Courtroom bans on social media spreading across United States
March 11, 2010 by donal brown
Filed under 1st Amendment News, Freedom of Speech / Press, News & Opinion
The U.S. court system is rapidly adopting rules against the use of social media in the courtroom. Jurors are increasingly instructed to stay off Facebook and Twitter and refrain from using the Internet to research cases. -db
March 10, 2010
By Laurie Sullivan
No tweeting or status updates in court or deliberation rooms. Judges have been increasingly instructing juries to stay off Facebook and Twitter — and don’t use the Internet to investigate the cases, according to Joseph Rosenbaum, a Reed Smith partner, who chairs the firm’s global Advertising Technology & Media Law practice.
Social media and access to search the Internet from anywhere have begun to change the rules in the U.S. court systems. County and city courts have begun to post rules outside each courtroom instructing people not only to turn off their mobile phone to eliminate the noise from obnoxious ringtones, but to keep people from writing blogs and posts.
Judges have started giving juries instructions to stay off social network sites. As jurors come on to the jury and during the trial, “judges have begun to tell them they cannot surf the Web, do their own independent research and communicate with others via social media,” Rosenbaum says. “They take the ‘don’t communicate and don’t read the newspapers’ language we use to hear and moving it into the digital age.”

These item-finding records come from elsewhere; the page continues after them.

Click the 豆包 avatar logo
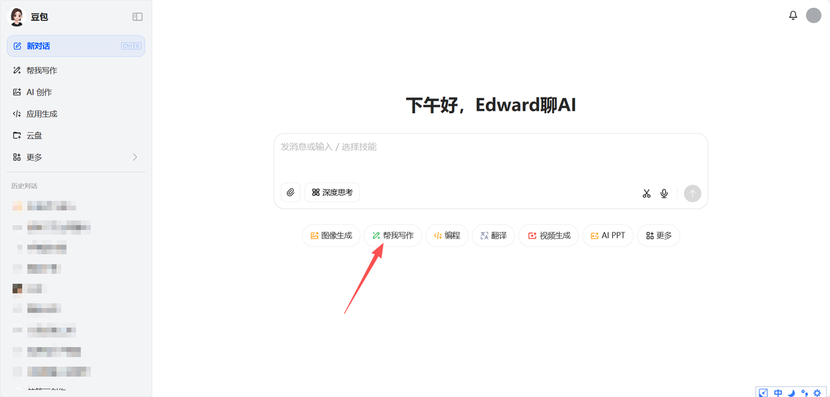 point(17,17)
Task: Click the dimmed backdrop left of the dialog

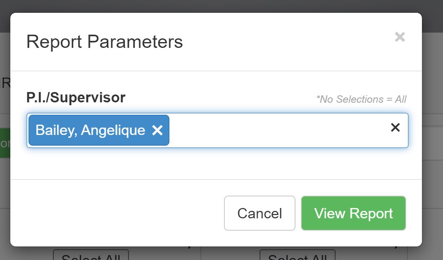Action: (5, 186)
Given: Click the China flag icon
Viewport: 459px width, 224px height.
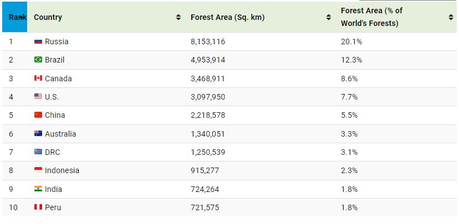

Some courts have contemplated banning bringing mobile phones and personal computers into courtrooms, Rosenbaum says. While today a ruling might get thrown out of court if someone tweets or blogs during a trial, at least one state has considered taking criminal action against the jurors.

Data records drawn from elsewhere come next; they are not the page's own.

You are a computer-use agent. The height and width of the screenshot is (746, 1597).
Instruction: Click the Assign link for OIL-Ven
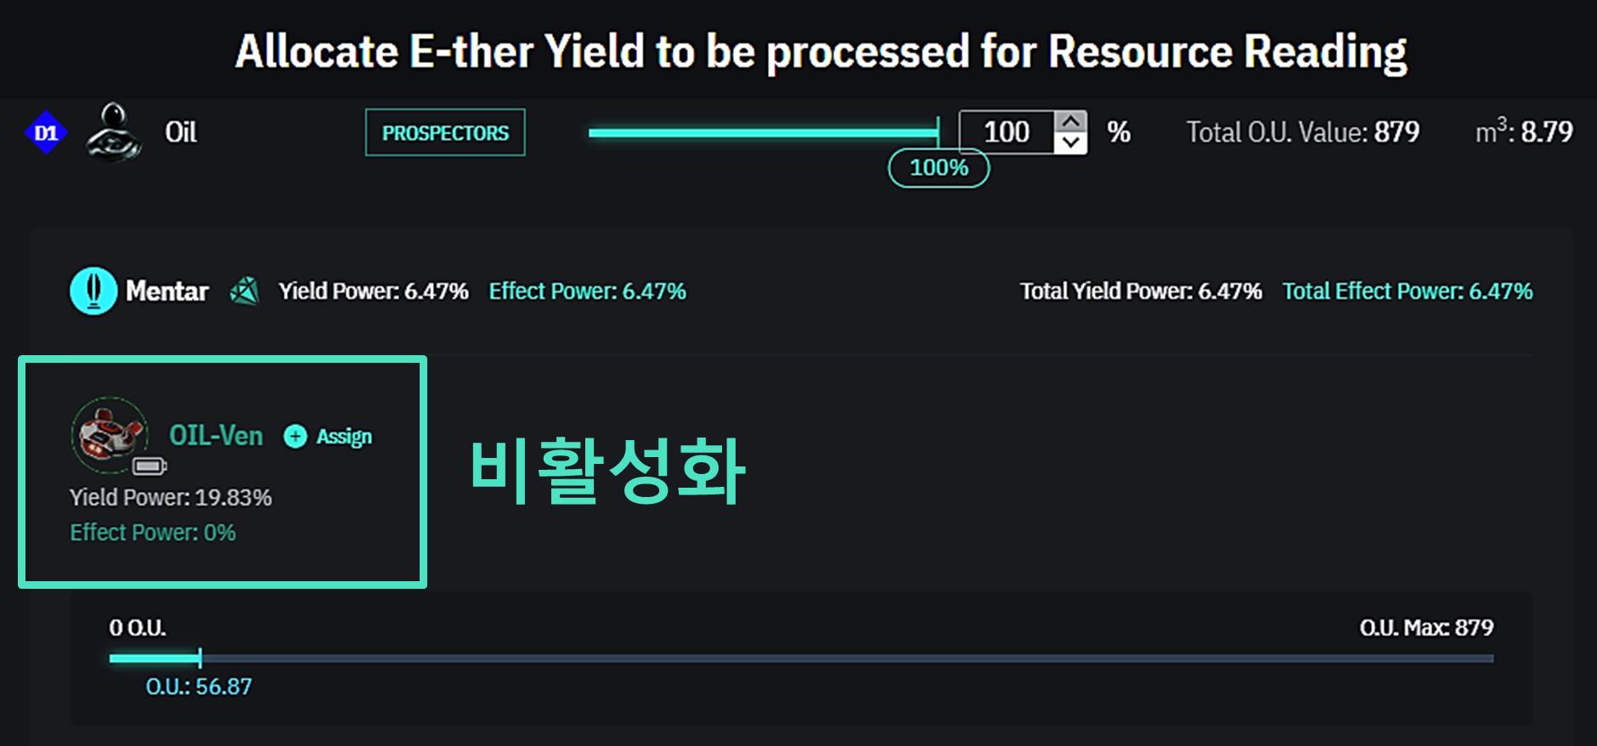pyautogui.click(x=329, y=437)
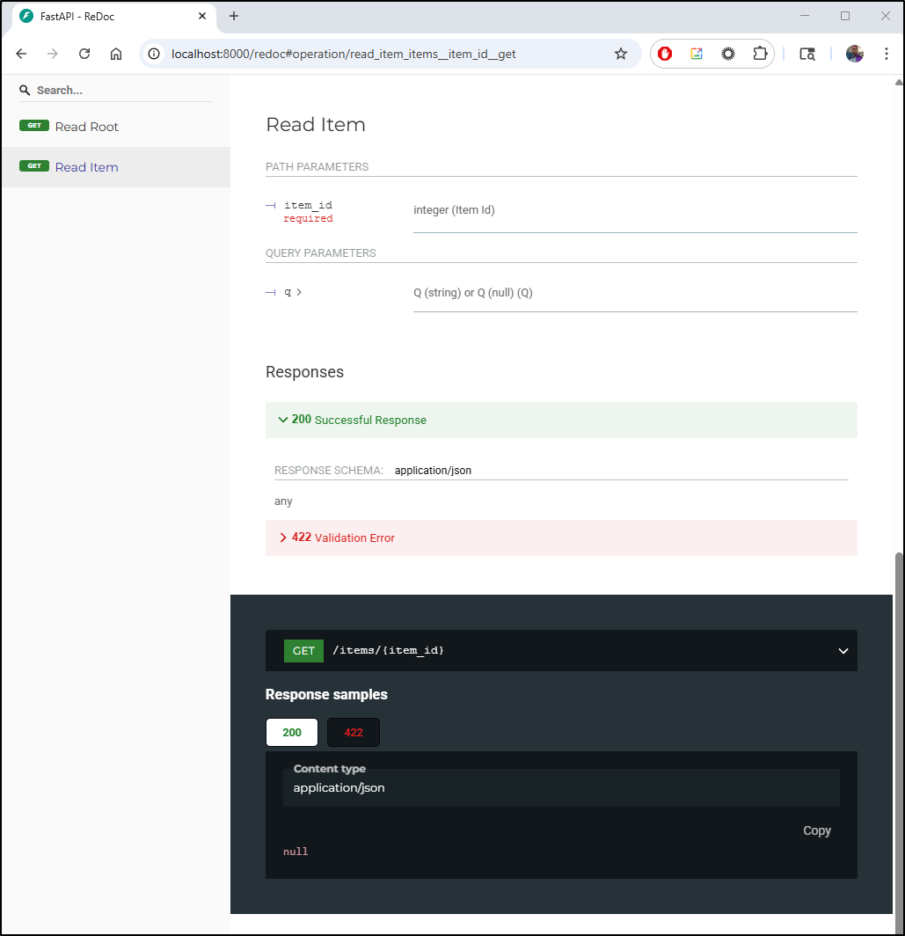Open the user profile avatar

(855, 54)
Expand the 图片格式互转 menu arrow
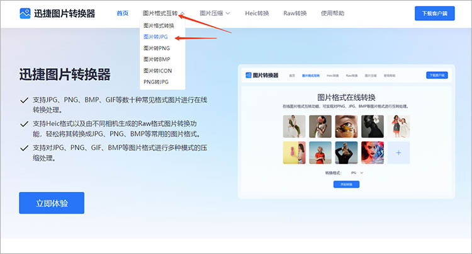Screen dimensions: 472x254 point(181,13)
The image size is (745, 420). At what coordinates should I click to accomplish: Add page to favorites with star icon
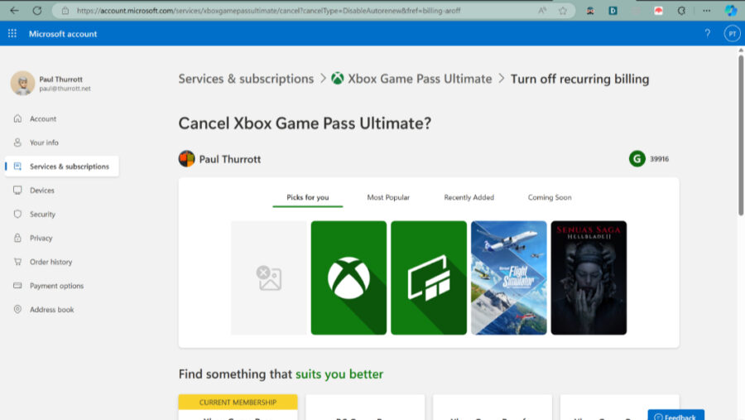tap(563, 11)
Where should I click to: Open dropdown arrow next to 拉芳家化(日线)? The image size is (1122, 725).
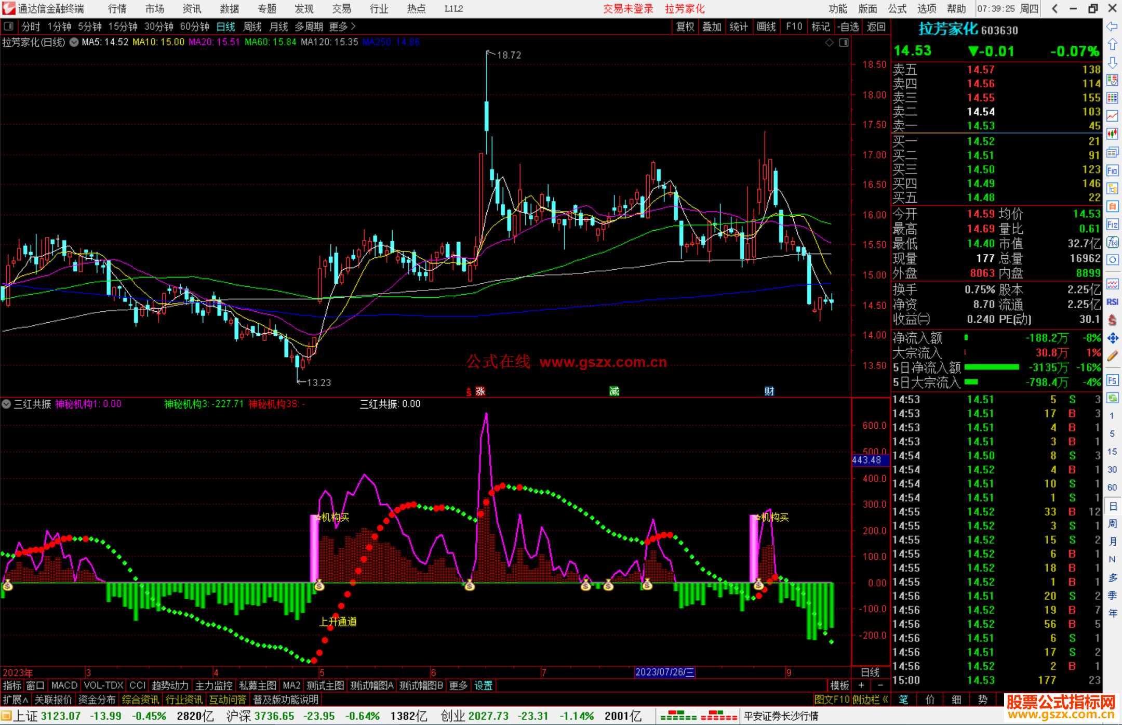click(x=74, y=43)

Rosenbaum says some judges find it useful to explain to the juror why they should not do their own research on the Internet. Previously, the judge would say “you can’t communicate with other jurors, don’t read the newspaper and don’t discuss the case.” Judges have begun to believe that if a juror understands why the rules exist, there is a greater likelihood they will comply.

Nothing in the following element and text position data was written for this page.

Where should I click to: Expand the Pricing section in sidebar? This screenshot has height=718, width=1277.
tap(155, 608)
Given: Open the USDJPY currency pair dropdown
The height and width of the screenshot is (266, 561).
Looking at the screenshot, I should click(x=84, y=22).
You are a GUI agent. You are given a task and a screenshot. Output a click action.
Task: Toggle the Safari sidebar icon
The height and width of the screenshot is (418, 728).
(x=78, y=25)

Social media has changed the way the U.S. system of justice works, Rosenbaum says. “There are sophisticated rules of evidence designed to protect plaintiff, defendant, prosecutor and accused in situations where evidence needs to be introduced that’s admissible, such as hearsay,” he says. “The reality is people don’t appreciate why these rules exist and that the rules are in place so that only admissible evidence is used to determine the outcome of the case.”
The State Bar of Wisconsin points to a state court in Arkansas that overturned a $12 million verdict because a juror used Twitter to update his followers during the trial, including tweeting: “So, Jonathan, what did you do today?” Oh, nothing really. I just gave away TWELVE MILLION DOLLARS of somebody else’s money!”
Jurors are not the only ones tapping into social media. Social media can damage the credibility of witnesses. Lawyers are increasingly using MySpace, Facebook and Twitter to gather evidence about cases and people testifying in them. For instance, a witness in a drunk-driving case could lose credibility if a video on YouTube surfaces of the person with an open can of beer getting into a car. Rosenberg says society stands at the tip of the iceberg. The U.S. courts will continue to pay more attention to status updates, tweets and real-time streams on Google, Microsoft Bing and Yahoo.
The American Bar Association tried last year to address some issues introduced by social media. They focused on using social media in court cases for evidence, but not the issue of jurors using social media in the courtroom, according to a spokeswoman.